If you actually have interest, I think the projects
(bochs, plex86, wine) have fora and newsgroups,
or at least irc channels (the webpage is a good
start; most free projects sit at irc.freenode.net)
Re:Trade off ? (Score:2, Interesting)
Result--> massively quick win98 install booting automatically into Photoshop...Almost like one (slightly overweight) application... at least that seems like it would be the slickest way to do it... Last time I checked, photoshop didn't run too great under wine, and the 98lite bare bones install could cut stuff down to about 40 megs...
So what happened to plex86? (Score:4, Interesting)
Re:Anything would be faster... (Score:3, Interesting)
I'll tell you what Bochs is good for (Score:2, Interesting)
True, SoftICE is much faster and has better debugging features. But Windows developers aren't stupid -- if they really don't want you stepping through their code, the program can either disable SoftICE, or detect its presence and refuse to run.
That's the advantage of Bochs: It's undetectable. Slow execution won't give it away, because the real-time clock is as fake as all the other Bochs hardware. It's like hardware ICE without the $40,000 price tag.
Also, because Bochs is open-source, you can put in useful hacks like "Copy this big chunk of memory from the virtual computer to a file on the real computer every time this line is executed".
Re:here it is: (Score:2, Interesting)
However, PC I/O is (always??) memory-mapped. The processor writes commands to certain places in memory to cause things to happen. VMWare virtualizes this process; it uses the memory management unit to trap attempts to write to I/O devices on virtual machines. It then figures out what the virtualized program is trying to do, and does the actual correct thing with the real hardware. If the virtual machine is trying to write to disk, for instance, VMWare emulates the responses that the real hardware would make, but actually writes to or reads from a file on the host machine's filesystem.
Apparently this trickery runs at a lower level than the operating system, because you can run just about any OS that's out.

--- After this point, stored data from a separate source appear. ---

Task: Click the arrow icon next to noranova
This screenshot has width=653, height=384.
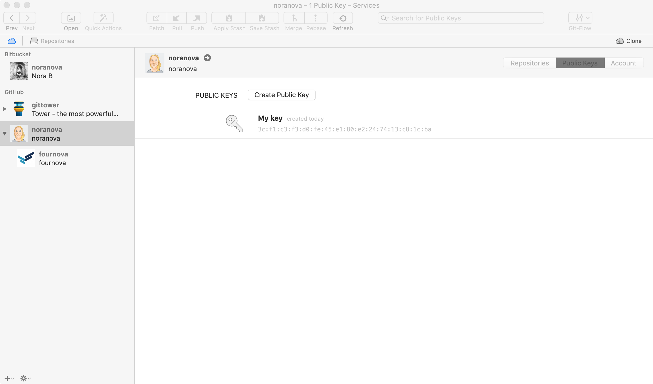Action: pyautogui.click(x=207, y=58)
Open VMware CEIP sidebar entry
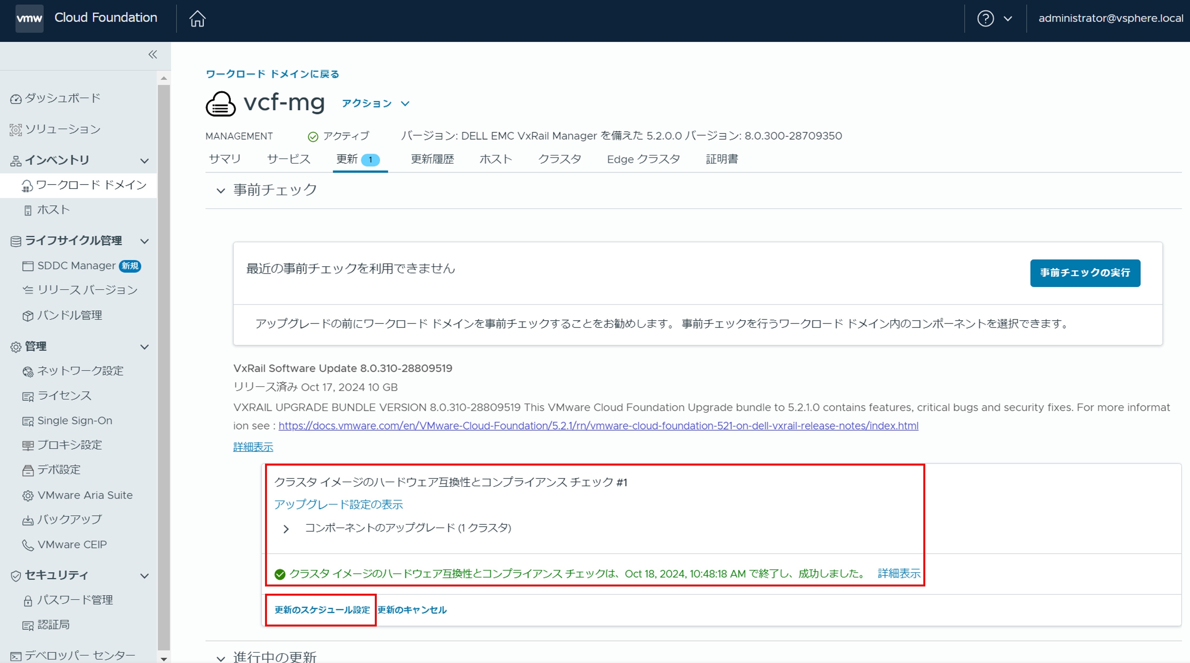Viewport: 1190px width, 663px height. [x=72, y=545]
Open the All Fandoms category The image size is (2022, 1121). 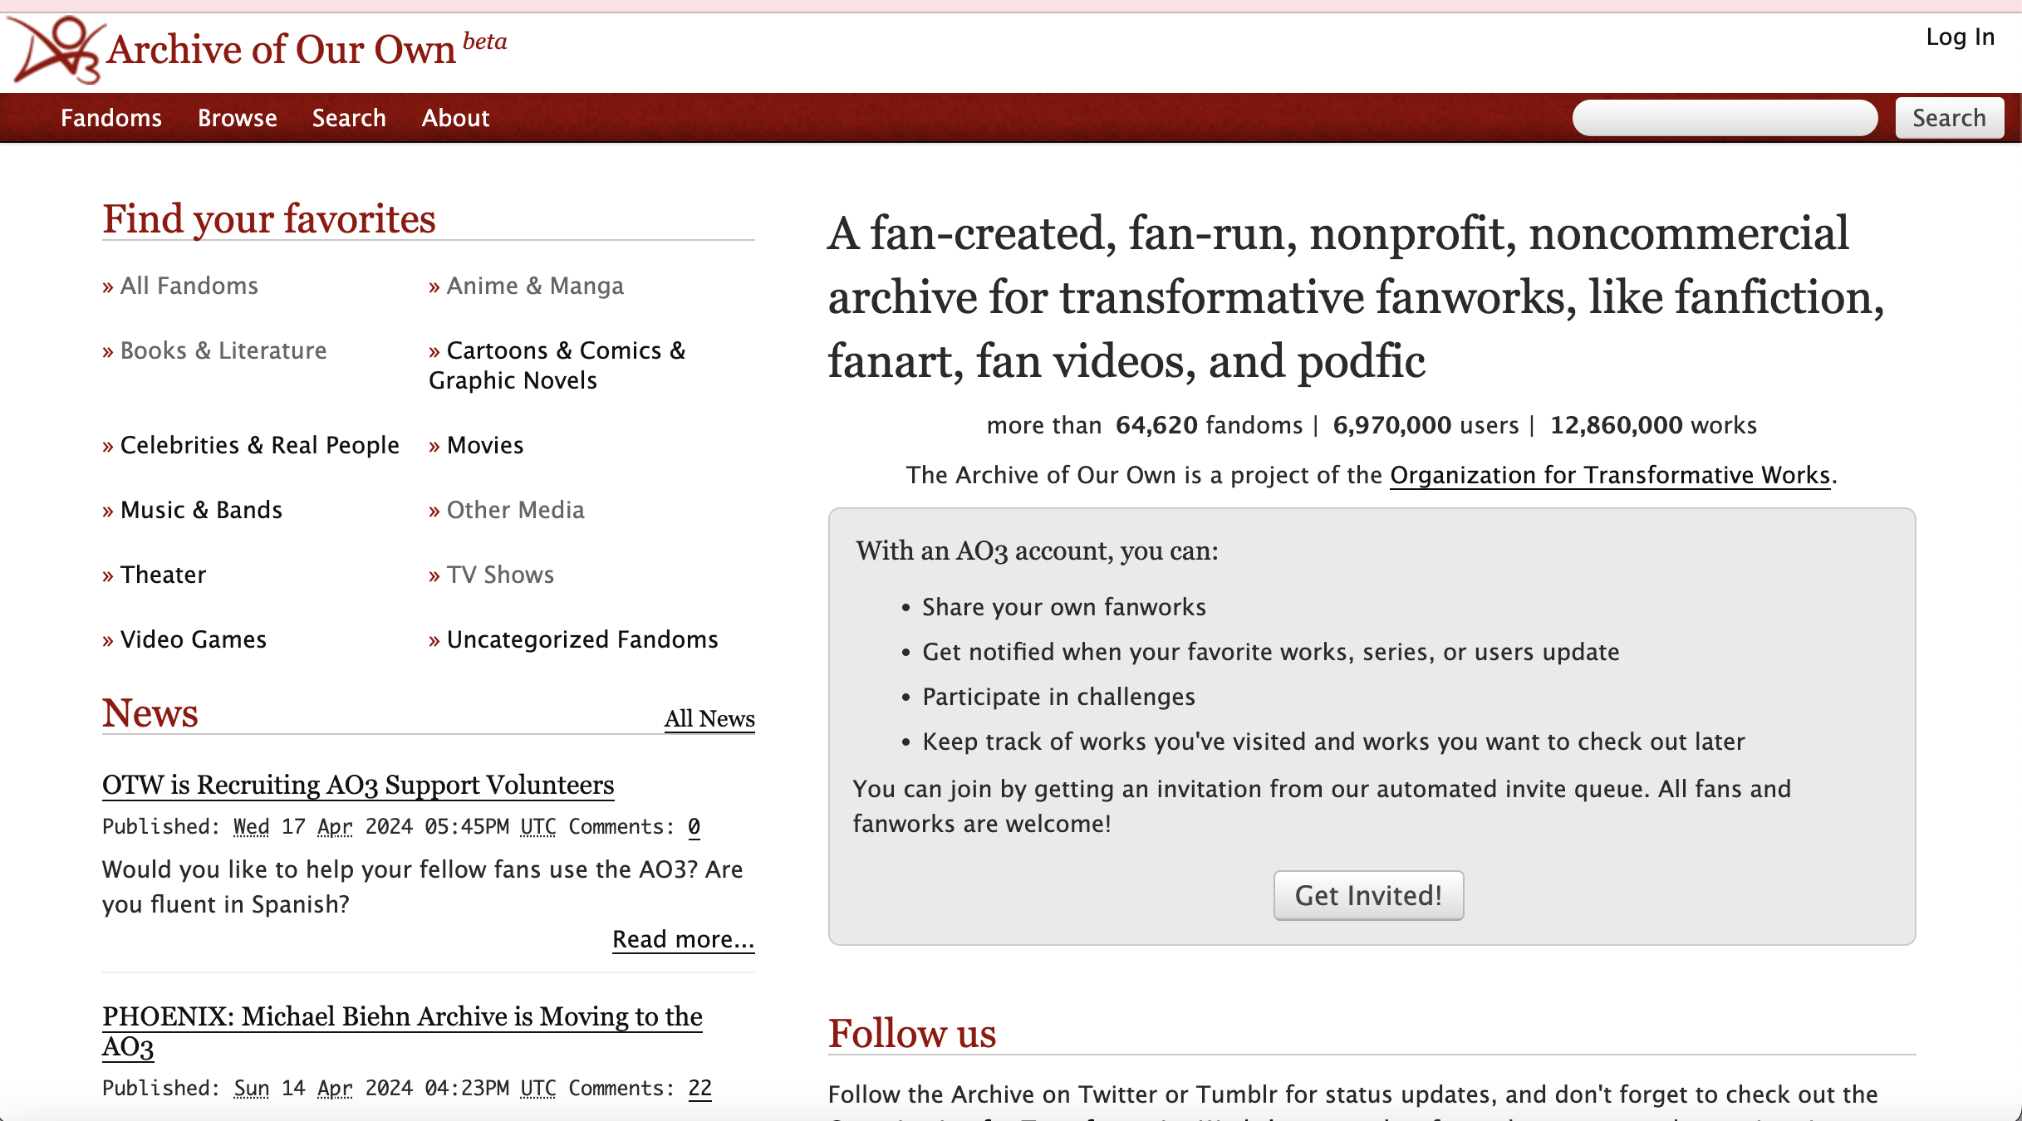pos(189,286)
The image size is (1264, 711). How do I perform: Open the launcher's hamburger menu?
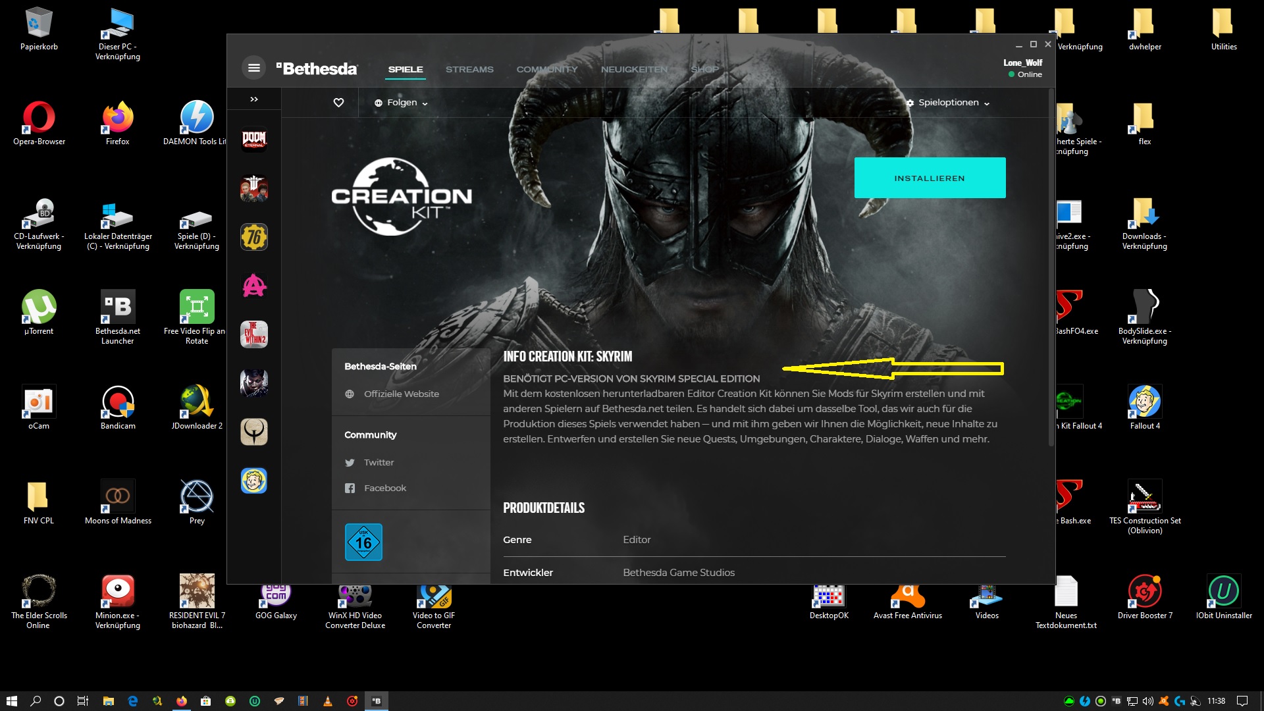pyautogui.click(x=253, y=68)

You notice this overhead the most on video and hard disk writes. Both video and disk I/O are *a lot* slower under VMWare. Network operations, however, aren't very affected; they run at nearly full speed. You can run most server-type applications very nicely under VMWare, unless they are extremely disk-intensive. You wouldn't want to run a database, but Apache runs great.
Games are pretty much a loss in VMWare; the video virtualization is simply too slow. Solitaire is fine. Quake would be a slideshow, if it ran at all.
To help avoid the disk I/O bottleneck, VMWare has the ability to assign a 'raw disk' to a virtual machine. This would probably be a lot faster, but I haven't worked with it. There are also versions of VMWare that are designed to entirely replace the host operating system. I imagine that they are much more efficient, but haven't worked with them either. (they cost thousands, not just hundreds.)
Bochs, on the other hand, emulates EVERYTHING, including the CPU. This full virtualization allows the emulation to run on any processor, but it's A LOT slower than a real CPU (which is essentially a highly-tuned hardware emulator of the X86 instruction set.) The X86 is devilishly hard to emulate properly, because of all the different instruction layers (8086, 80286, 80386, 80486, 80586, 80686). You have to spend a lot of CPU time figuring out what each instruction is: is it 8-bit, 16-bit, 32-bit, MMX, or SSE? You can't take the same kind of easy shortcuts you can with cleaner instruction sets. Decoding takes a long time and a lot of host processor cycles, so you take an enormous speed hit.
On top of that, you ALSO have to virtualize the video, I/O, and network, so you get all the overhead of VMWare, above and beyond the CPU emulation bottleneck. You probably couldn't run a realistic server of ANY sort under Bochs.